I have a mongodb $geoWithin query as followed
db.test.find(
{
'loc': {
$geoWithin: {
$geometry: {
type : "Polygon" ,
coordinates: [[list of co-ordinates]]
}
}
}
}
);
So here the query runs on the loc field which is a array of lng, lat values but fortunately in my data, lat and lng values are in 2 different fields like
{
lat:12,
long:122
}
In this case how can I run the above query?
The best thing you can do really is to tranform your documents to store the data better. By preference you should probably go for GeoJSON format. But more later.
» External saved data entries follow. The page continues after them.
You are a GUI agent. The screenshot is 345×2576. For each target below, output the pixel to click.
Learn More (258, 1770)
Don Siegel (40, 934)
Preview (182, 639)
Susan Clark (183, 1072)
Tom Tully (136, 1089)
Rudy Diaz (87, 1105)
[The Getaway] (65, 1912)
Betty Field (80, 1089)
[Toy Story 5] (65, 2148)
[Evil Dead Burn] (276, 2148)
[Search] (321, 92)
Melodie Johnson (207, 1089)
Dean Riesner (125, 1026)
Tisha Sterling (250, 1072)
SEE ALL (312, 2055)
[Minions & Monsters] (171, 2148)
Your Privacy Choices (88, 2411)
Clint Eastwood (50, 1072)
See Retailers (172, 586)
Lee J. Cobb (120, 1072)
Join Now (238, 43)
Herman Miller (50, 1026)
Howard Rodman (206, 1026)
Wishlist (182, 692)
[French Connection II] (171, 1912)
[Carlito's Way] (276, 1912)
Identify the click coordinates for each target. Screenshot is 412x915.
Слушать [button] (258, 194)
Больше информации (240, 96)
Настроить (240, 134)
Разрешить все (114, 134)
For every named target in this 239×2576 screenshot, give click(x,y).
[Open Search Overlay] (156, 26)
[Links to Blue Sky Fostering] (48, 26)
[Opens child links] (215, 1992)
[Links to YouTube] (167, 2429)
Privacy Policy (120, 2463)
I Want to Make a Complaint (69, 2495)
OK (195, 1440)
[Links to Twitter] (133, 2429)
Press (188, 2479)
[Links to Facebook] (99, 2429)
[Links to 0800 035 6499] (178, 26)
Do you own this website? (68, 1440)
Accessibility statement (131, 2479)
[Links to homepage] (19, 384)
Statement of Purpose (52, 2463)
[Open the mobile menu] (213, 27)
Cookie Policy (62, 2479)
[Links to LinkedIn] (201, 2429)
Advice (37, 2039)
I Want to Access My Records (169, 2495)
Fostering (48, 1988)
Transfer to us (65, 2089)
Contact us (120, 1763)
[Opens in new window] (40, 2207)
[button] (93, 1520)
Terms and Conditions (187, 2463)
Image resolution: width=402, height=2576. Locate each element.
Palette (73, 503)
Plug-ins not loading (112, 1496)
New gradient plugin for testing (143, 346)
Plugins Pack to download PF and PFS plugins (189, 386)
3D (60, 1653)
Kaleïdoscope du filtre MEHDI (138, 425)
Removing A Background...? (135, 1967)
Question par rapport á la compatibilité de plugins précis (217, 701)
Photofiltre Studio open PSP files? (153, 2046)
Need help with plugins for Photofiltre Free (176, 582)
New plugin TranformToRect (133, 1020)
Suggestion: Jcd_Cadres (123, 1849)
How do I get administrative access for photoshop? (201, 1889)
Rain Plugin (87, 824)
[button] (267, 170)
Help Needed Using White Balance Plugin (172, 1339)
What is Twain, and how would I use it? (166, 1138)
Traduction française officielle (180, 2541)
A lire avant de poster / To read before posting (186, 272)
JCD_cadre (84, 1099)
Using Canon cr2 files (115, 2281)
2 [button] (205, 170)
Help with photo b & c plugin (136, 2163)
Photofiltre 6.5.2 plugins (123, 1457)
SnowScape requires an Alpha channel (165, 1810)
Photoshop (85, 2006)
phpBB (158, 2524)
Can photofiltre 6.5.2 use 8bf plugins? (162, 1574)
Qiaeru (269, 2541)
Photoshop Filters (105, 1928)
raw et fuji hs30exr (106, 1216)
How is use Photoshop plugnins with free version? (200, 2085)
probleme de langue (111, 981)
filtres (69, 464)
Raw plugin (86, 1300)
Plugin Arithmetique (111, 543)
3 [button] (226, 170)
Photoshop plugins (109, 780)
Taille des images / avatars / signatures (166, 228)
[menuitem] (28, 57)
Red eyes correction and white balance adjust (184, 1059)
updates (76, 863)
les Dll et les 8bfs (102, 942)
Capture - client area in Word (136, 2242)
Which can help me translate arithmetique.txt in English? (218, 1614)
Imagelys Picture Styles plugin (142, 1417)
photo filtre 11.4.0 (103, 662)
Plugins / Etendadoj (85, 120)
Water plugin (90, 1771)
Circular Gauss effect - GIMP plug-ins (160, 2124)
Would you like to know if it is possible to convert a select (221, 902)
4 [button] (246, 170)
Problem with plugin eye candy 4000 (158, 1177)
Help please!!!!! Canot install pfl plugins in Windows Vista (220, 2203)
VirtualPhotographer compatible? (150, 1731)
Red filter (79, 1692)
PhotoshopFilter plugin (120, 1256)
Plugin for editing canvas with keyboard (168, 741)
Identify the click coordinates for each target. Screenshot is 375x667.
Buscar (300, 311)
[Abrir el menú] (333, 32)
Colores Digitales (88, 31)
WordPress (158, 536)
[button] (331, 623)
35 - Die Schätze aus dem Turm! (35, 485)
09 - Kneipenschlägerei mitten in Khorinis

Fortunately since $geoWithin does not actually "require" an index ( but it really still is the better option to have one ) you can actually do the transformation "on the fly" with the aggregation framework instead:
Transform "On the Fly"
Hoping you have at least MongoDB 2.6, there is $map:
db.collection.aggregate([
// Tranform to array
{ "$project": {
"location": {
"$map": {
"input": ["lng","lat"],
"as": "el",
"in": {
"$cond": [
{ "$eq": [ "$$el", "lng" ] },
"$long",
"$lat"
}
}
}
}
}},
// Then match
{ "$match": {
"location": {
"$geoWithin": {
"$geometry": {
"type": "Polygon" ,
"coordinates": [[list of co-ordinates]]
}
}
}
}}
])
MongoDB 3.2 has a much simpler syntax:
db.collection.aggregate([
// Tranform to array - pretty simple huh!
{ "$project": {
"location": ["$long","$lat"]
}},
// Then match
{ "$match": {
"location": {
"$geoWithin": {
"$geometry": {
"type": "Polygon" ,
"coordinates": [[list of co-ordinates]]
}
}
}
}}
])
Or if you still have MongoDB 2.4 - Upgrade! Okay, use this then:
db.collection.aggregate([
// Add an array field
{ "$project": {
"long": 1,
"lat": 1
"location": { "$const": [ "A", "B" ] }
}},
// Unwind it
{ "$unwind": "$location" },
// Group back and map it!
{ "$group": {
"_id": "$_id",
"location": {
"$push": {
"$cond": [
{ "$eq": [ "$location", "A" ] },
"$long",
"$lat"
]
}
}
}},
// Then match
{ "$match": {
"location": {
"$geoWithin": {
"$geometry": {
"type": "Polygon" ,
"coordinates": [[list of co-ordinates]]
}
}
}
}}
])
Tranform "Permanently"
But really the best case is to change the document structure permanantly. The modern way to do this is in bulk with something like:
var ops = [];
db.collection.find({}).forEach(function(doc) {
ops.push({
"updateOne": {
"filter": { "_id": doc._id },
"update": {
"$set": {
"location": {
"type": "Point",
"coordinates": [doc.long,doc.lat]
}
},
"$unset": { "long": "", "lat": "" }
}
}
});
// Send once in 1000 only
if ( ops.length % 1000 == 0 ) {
db.collection.bulkWrite(ops);
ops = [];
}
})
// Clear remaining queue
if ( ops.length > 0 )
db.collection.bulkWrite(ops);
But generally speaking, loop the source documents and update each one to create the new "location" field. Then of course "index" it:
db.collection.createIndex({ "location": "2dsphere" })
And now the documents look like that and actually have an index, you can use regular $geoWithin queries directly which will also work faster from the present indexed data.